About this exercise:
Find the line containing "Open the Katalog page link" in the data below, then output that line and each one after it exactly, with nothing else.

Input records:

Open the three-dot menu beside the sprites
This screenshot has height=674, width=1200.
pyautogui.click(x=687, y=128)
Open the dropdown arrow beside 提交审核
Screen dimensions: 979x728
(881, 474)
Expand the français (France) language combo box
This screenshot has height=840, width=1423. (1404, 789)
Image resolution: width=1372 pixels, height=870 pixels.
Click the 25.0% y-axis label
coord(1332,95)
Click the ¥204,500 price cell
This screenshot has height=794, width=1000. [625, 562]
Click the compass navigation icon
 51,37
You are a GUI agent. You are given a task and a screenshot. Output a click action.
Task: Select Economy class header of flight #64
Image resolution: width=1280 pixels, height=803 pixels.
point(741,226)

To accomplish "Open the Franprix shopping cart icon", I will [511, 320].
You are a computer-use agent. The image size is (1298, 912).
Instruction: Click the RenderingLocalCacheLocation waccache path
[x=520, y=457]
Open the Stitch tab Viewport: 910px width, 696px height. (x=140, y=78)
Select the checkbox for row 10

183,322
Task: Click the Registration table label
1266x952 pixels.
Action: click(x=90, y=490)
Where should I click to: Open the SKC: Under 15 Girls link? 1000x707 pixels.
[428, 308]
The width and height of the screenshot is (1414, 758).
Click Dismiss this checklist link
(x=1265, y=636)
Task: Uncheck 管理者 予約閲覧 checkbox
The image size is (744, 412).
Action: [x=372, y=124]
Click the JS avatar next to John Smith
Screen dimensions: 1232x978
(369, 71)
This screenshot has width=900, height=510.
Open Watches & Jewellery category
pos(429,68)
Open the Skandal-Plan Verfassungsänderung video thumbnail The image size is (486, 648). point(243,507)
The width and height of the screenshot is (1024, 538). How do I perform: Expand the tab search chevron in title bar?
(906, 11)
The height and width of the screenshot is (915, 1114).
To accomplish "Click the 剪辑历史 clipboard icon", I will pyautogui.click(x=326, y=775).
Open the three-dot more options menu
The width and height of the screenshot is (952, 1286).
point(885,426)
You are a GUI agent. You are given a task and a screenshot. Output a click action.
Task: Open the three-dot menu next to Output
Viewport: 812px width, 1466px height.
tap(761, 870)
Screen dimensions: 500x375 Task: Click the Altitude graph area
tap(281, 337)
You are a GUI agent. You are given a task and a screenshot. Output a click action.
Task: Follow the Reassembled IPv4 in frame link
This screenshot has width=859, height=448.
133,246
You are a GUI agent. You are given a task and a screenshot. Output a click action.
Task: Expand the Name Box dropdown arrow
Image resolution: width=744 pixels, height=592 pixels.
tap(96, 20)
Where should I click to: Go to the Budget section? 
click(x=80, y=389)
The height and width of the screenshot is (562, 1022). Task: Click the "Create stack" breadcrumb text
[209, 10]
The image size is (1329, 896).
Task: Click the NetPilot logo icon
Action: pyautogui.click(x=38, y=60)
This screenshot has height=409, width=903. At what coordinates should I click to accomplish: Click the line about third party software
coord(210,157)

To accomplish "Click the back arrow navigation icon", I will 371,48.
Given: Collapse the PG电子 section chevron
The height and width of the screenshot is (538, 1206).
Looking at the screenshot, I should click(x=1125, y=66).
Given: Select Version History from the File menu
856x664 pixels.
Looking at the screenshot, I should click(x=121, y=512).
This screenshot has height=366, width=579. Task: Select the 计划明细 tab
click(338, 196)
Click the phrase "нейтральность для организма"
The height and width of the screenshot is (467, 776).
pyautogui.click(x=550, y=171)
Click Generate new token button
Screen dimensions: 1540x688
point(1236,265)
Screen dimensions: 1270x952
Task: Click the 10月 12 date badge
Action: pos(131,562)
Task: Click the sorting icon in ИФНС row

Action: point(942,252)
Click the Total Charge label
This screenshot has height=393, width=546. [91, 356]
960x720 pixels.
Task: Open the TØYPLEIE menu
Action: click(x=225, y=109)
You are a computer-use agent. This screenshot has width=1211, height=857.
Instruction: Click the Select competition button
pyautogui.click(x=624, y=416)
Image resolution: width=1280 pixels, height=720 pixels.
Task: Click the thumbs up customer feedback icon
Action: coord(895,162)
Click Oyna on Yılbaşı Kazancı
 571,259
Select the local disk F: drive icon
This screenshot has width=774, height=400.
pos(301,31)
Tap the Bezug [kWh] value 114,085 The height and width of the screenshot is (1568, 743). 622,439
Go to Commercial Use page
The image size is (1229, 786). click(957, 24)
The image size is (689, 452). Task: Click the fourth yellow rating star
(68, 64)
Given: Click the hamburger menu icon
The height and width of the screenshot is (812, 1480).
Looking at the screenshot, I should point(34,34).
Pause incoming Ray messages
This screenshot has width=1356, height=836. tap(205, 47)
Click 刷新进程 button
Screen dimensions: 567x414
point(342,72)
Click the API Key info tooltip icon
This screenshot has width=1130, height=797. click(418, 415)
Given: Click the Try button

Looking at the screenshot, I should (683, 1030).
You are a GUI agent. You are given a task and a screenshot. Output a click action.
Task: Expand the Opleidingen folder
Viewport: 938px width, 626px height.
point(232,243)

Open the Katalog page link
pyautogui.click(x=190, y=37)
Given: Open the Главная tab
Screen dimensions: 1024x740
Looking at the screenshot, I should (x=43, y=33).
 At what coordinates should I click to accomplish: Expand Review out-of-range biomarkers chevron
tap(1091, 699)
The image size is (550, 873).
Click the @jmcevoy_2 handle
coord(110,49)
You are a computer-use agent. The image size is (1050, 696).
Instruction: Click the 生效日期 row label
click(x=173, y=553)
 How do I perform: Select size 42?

Answer to the problem:
Open the Katalog page link
pyautogui.click(x=190, y=37)
Given: Open the Главная tab
Screen dimensions: 1024x740
Looking at the screenshot, I should (x=43, y=33).
 At what coordinates should I click to accomplish: Expand Review out-of-range biomarkers chevron
tap(1091, 699)
The image size is (550, 873).
Click the @jmcevoy_2 handle
coord(110,49)
You are a computer-use agent. The image size is (1050, 696).
Instruction: Click the 生效日期 row label
click(x=173, y=553)
 How do I perform: Select size 42?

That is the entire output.